Issue #179: Snuff

179-cover_Page_01 (2)Our next issue, “Snuff,” is a part of Jodi Angel’s new collection of stories, You Only Get Letters from Jail, which has just been released by Tin House Books. We’ve been fans of Jodi’s work since we read her first book, The History of Vegas, and are thrilled to welcome her to our pages. I’ll now turn the introducing reins over to Contributing Editor Karen Friedman, who took this story from first to final draft. Be sure to check out Jodi’s Q&A with us on how she wrote this extraordinary tale of brothers, sisters, and growing up.-HT   

Here’s a confession: I’ve been sweating this introduction for weeks. In some ways I feel like I’m bringing home a boyfriend, who maybe looks a little tougher than my usual type. You know, visible tattoos and combat boots, the kind of guy that can hold his own in a bar fight. After working with Jodi Angel on Snuff for the past few months, I’d almost forgotten how violent the subject matter can seem to someone who hasn’t read the story yet. I imagine my mother wrinkling up her nose as I explain what a snuff film is and want to reassure her (and all of you) that here the violence is not an end unto itself. There’s so much more making this story great.

Don’t get me wrong. There are graphic passages. Not only related to what the main character, Shane, has seen, but also what he and his sister, Charlotte, are doing on a deserted country road. Jodi’s language is nearly clinical in these spots, with nothing in excess, nothing gratuitous. By the cadence and rhythm of her sentences, she compels the reader forward, even if we fear things will end badly. More than her flawless technique, however, is the way Jodi’s portrayal of this brother and sister obscures the violence, and brings the entire piece to a different level.

We root for Shane and Charlotte as they struggle with secrets that are never quite revealed to one another. They accept what is still unknown in each other because there is no other choice. The strength of their bond in all its messiness is what initially drew me to Snuff and is what keeps me engaged every time I reread it. Shane and Charlotte are the heart of this story, and I hope you love being with them as much as I have.

For more on how Jodi crafted this story, check out our Q&A.

2 thoughts on “Issue #179: Snuff

  1. Several times when reading this story I had to stop for a few moments and look around the room or out the window. Other times during the reading I read ahead and skipped over sentences and then felt bad because I knew that I read for content and the joy of the words so I went back and reread each sentence. The suspense and the impending horror (take your pick: the snuff video, the deer c-section, the wrath of the father, and on) was a real push-puller. When I was finished, I did feel the rewards that the endings of good stories usually provide. I also felt other unnamed feelings since so much of this story was not told by the writer but by the reader.

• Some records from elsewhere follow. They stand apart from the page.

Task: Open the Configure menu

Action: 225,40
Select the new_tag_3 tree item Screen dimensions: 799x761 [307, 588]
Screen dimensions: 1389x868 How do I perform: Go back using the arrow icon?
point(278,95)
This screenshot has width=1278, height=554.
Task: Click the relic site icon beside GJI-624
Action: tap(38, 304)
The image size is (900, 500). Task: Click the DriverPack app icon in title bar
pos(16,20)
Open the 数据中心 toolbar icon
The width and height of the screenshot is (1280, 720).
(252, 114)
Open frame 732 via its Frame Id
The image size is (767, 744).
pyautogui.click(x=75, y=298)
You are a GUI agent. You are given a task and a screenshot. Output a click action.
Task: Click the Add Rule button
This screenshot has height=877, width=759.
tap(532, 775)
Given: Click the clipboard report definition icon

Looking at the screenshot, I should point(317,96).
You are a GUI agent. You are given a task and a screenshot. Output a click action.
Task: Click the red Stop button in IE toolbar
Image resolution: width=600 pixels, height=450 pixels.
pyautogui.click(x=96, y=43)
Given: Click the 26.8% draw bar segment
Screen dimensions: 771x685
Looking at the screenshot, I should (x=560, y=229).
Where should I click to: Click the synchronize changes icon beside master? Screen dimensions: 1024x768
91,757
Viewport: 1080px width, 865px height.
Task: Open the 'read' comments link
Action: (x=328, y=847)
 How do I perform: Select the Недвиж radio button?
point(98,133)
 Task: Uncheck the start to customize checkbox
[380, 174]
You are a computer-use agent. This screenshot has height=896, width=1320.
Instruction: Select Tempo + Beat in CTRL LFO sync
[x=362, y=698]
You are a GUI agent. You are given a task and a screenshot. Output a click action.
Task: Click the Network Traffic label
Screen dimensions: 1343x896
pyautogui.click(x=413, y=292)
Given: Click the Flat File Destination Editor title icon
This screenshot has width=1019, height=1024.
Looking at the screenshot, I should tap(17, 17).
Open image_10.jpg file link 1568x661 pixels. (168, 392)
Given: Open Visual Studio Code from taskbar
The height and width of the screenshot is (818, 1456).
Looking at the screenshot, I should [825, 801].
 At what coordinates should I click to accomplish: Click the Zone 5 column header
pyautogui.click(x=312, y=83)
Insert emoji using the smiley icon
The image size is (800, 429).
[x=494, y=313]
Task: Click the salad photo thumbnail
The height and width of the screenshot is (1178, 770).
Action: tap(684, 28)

  2. I just finished “SNUFF” and although I enjoyed the story, I too, as a writer, read for
    content sometimes too intently. I realized pretty quickly that the time period played a large role in the telling because, had the story been brought forward to now, with availability of similar material so accessible, the shock of the movie would have been far less. The interplay of brother and sister was rewarding and gave the reader a sense that what ever happened, they would somehow see it through regardless of the outcome. Truly a “Coming of Age” story. Nice job!